En las semanas siguientes seguí luchando contra las mareas y disfrutando al ver los peces voladores que en ocasiones saltaban frente al casco. Sin embargo, mi embarcación ya no avanzaba tan rápido. Sin abandonar mi posición comprobé de una ojeada que todo estuviera en orden. El viento era constante, las velas estaban bien tensadas y el casco intacto. Pero ya no cortaba las olas con la intensidad de antes. Relajé la vista y enseguida me di cuenta de lo que estaba ocurriendo. Mi mano izquierda había dejado correr la escota, aflojando las velas y dejando que el viento se escapara. Cerré los ojos e intenté traer a mi mente la imagen de aquella isla para recuperar fuerzas. La mano no respondía. Intenté hacer más vívida la isla en mi imaginación. Ni la mano ni tampoco el brazo se tensaban para cazar las velas. Como ya había hecho antes, volví a amordazar aquella cuerda y fijé el timón. Bordeé de nuevo la embarcación, me agarré al mástil y miré al horizonte. Allí estaba. La isla, el objetivo, igual que siempre. Y de nuevo volví a notar que algo era diferente. Algo había cambiado. El color, la forma, la manera de reflejar la luz eran las mismas. Y entonces me di cuenta. Era yo quien había cambiado.

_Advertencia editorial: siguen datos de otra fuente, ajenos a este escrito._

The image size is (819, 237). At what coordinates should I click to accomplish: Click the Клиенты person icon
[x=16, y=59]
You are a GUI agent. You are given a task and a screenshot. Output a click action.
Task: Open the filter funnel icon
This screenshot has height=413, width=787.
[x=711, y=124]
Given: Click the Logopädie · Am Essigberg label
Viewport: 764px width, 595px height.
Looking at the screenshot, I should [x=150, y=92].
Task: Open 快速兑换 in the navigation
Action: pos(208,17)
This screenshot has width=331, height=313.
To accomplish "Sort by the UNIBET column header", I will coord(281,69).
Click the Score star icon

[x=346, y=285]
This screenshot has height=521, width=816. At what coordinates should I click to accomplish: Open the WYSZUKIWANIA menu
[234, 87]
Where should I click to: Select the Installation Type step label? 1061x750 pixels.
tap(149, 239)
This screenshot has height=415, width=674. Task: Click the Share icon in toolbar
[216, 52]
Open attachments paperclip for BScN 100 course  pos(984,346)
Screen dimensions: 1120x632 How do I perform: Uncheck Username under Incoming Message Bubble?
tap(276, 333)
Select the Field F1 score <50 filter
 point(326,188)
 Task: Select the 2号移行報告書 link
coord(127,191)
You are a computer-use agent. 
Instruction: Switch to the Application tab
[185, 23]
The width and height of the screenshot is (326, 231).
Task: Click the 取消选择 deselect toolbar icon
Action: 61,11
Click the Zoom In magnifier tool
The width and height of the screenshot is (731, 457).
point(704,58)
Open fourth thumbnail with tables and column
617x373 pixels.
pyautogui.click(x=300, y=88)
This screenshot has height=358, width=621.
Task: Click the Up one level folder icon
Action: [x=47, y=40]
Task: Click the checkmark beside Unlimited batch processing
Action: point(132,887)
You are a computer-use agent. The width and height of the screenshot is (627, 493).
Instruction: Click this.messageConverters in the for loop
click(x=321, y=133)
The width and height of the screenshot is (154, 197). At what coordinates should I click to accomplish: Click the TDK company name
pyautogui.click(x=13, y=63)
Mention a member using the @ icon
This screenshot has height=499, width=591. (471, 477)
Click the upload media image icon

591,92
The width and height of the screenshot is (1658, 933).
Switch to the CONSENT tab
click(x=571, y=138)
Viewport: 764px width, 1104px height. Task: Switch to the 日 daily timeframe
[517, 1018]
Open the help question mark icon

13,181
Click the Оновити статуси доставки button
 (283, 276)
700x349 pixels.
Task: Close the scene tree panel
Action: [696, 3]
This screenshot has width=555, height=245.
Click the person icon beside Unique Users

Disfrutaba los mares por los que estaba navegando pero aquella isla ya no representaba mis aspiraciones vitales. Inspiré hondo. Expiré. Y volví tranquilamente sobre mis pasos hacia la popa. Tomé mi cuaderno y me di cuenta de que últimamente el tono también había cambiado. Ya no solo escribía solamente las coordenadas de navegación sino que había empezado a plasmar otras cosas como las preguntas que me asaltaron en el mar de las dudas o las pequeñas certezas que había conocido surcando el océano de la felicidad.

Dejé a un lado la bitácora. Miré a estribor. Agarré de nuevo la escota y el timón. Miré hacia atrás y observé durante algunos minutos la estela que iba dejando. Nunca desaparecía. Las millas recorridas irían siempre conmigo. Miré al frente. Tomé aire. Tensé la mano izquierda tirando de las escota con todas mis fuerzas. Las velas se hincharon de nuevo con el vigor del primer día y dí un golpe de timón que dio un nuevo rumbo a mi pequeña nave.

Pasaron los días y me acerqué a la ruta seguida por mis amigos de La Sociedad de las Indias Electrónicas. Quería pedirles consejo acerca de nuevos lugares que visitar. Ellos los conocían bien, eran exploradores. No tardé en encontrarlos. Abarloamos nuestros barcos y mantuvimos durante días largas y fructíferas charlas cargadas de buenos consejos y marcas sobre los mapas. Con nuevas señales sobre mis cartas náuticas me despedí de mis amigos y tomé de nuevo el rumbo.

No habían pasado más que unas horas cuando escuché un fuerte estruendo. Era el sonido de un cuerno. Torné la vista hacia la popa y vi de nuevo el enorme navío de La Sociedad de las Indias Electrónicas. Enseguida me alcanzaron y cuando estuvimos alineados, mi amigo De Ugarte se asomó por la borda y empezó a darme voces. Al principio no lo oí muy bien, pero a los pocos segundos me llegaron sus palabras. «¿Quieres venir con nosotros?».

Y aquí estoy. Escribiendo desde un robusto navío, acompañado de grandes personas para atravesar un océano azul que no parece tener fin. Hoy el viento sopla fuerte y el sol ya tuesta nuestras pieles. El chasquido del casco rompiendo el mar levanta virutas de espuma que sin saber cómo saboreamos saladas en nuestros labios. Es el salitre de un nuevo mar. Lo exploraremos. Lo cartografiaremos. Es nuestro trabajo. Es nuestro destino. Llegar a Las Indias.